1940-03-03

PERRY ELLIS, fashion designer (d. 1986); an American fashion designer who founded a sportswear house in the mid-1970s. Throughout the 1980s the company continued to expand and include various labels such as Perry Ellis Collection and Perry Ellis Portfolio. By 1982, the company had more than seventy-five staff. In 1984, Perry Ellis America was created in cooperation with Levi Strauss. In 1985, he revived his lesser-priced Portfolio line. In the early 1980s, wholesale revenues had figured at about $60 million. By 1986 that number had risen to about $250 million.

Perry Ellis fell seriously ill during the mid-1980s. Initially, it was not said what he was suffering from, although he had been treated for hepatitis in a previous year. At the Council of Fashion Designers of America (CFDA) annual awards ceremony in January of 1986 he had to be accompanied to the podium by an aide to receive his award. In May of that year, Ellis was not able to perform his traditional skip down the runway anymore and, looking shockingly gaunt and frail, had to be supported by two of his employees when he briefly appeared at the end of the show.

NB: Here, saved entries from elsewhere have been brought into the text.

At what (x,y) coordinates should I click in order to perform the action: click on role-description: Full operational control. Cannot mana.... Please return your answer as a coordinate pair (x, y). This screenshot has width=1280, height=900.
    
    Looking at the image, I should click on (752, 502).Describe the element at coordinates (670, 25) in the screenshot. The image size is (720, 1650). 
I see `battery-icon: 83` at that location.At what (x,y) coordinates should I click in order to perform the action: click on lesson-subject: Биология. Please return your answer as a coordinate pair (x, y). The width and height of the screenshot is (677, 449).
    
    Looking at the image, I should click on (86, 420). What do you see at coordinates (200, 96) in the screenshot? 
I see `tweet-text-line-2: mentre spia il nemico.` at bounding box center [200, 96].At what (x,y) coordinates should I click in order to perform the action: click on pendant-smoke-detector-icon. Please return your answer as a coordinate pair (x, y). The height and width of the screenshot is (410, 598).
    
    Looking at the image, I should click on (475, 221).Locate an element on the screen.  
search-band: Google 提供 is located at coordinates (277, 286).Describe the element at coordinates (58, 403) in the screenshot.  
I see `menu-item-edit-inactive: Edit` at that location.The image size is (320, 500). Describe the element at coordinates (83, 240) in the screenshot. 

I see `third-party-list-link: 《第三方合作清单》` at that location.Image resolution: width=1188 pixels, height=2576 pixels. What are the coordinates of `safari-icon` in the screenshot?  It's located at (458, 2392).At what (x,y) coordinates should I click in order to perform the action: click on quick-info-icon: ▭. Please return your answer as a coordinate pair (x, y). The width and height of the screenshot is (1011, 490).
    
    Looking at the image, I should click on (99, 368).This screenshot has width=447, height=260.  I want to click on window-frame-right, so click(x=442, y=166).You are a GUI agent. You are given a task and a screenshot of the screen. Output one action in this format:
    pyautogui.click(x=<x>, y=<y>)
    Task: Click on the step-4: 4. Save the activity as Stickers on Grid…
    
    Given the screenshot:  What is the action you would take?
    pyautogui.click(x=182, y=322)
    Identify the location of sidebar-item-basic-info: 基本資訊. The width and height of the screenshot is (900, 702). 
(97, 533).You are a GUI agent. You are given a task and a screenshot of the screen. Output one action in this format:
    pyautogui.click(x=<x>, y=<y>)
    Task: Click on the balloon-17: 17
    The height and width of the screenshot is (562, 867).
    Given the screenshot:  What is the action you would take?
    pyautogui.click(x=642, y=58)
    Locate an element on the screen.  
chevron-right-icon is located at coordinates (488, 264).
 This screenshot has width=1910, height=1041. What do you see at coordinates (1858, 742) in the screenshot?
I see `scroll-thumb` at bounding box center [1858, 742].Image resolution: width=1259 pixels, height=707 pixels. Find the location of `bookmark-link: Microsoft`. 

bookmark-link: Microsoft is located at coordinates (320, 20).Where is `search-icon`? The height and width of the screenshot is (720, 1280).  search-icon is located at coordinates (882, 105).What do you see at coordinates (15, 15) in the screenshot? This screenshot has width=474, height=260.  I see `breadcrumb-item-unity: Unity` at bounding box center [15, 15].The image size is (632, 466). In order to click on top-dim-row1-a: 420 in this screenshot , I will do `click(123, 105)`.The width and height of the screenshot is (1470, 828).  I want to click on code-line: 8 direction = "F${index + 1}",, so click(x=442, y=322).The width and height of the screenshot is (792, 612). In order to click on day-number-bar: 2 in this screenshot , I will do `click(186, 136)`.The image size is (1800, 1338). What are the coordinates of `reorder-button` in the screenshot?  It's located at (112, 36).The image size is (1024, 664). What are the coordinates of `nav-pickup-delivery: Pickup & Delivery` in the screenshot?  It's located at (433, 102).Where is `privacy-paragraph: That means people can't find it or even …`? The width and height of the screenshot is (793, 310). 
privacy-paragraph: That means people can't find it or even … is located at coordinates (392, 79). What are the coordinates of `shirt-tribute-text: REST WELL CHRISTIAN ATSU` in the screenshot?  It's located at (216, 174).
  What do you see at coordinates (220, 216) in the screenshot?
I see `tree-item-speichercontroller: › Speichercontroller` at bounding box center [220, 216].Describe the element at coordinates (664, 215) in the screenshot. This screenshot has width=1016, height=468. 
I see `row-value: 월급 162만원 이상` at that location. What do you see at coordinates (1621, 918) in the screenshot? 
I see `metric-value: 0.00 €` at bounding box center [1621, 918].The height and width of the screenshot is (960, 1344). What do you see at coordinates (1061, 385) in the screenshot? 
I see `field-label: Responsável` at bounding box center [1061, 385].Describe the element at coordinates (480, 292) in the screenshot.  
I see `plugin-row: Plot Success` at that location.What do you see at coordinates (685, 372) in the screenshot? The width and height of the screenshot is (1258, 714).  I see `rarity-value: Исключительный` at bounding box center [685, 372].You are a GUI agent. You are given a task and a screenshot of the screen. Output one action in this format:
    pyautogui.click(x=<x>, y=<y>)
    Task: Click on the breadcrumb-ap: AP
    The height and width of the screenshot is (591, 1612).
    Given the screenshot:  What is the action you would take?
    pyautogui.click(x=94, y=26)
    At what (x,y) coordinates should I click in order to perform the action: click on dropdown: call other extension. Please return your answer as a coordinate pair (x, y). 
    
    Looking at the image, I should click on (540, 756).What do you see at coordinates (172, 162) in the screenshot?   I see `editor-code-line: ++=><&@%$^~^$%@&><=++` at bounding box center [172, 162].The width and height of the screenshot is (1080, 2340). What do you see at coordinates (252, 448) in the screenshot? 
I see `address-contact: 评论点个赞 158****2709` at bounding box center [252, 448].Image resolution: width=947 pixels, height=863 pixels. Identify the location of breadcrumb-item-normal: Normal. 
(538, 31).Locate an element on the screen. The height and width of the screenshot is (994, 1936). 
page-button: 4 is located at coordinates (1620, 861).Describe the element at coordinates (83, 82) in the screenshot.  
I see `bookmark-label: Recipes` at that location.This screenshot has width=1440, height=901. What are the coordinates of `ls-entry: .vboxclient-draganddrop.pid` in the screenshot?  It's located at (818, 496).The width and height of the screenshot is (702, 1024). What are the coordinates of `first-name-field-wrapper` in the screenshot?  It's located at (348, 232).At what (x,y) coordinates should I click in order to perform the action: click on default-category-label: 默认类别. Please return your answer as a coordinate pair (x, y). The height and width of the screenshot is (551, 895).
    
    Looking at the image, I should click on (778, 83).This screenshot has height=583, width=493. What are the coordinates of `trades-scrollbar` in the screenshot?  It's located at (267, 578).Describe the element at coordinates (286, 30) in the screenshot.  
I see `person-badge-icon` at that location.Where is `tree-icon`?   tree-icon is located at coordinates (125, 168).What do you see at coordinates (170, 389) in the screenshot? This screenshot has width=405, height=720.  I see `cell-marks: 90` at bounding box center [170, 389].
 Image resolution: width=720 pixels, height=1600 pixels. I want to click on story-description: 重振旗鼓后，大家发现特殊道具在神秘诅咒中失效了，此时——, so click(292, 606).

It was to be his last fashion show and he received standing ovations for it. Immediately after the show, he was admitted to New York Hospital-Cornell Medical Center where he fell into a coma and died two weeks later of viral encephalitis, an AIDS-related disease, on May 30, 1986. A memorial was held at the New York Ethical Culture Society that June. Perry Ellis was dead at 46 and one of the first prominent American figures to succumb to AIDS.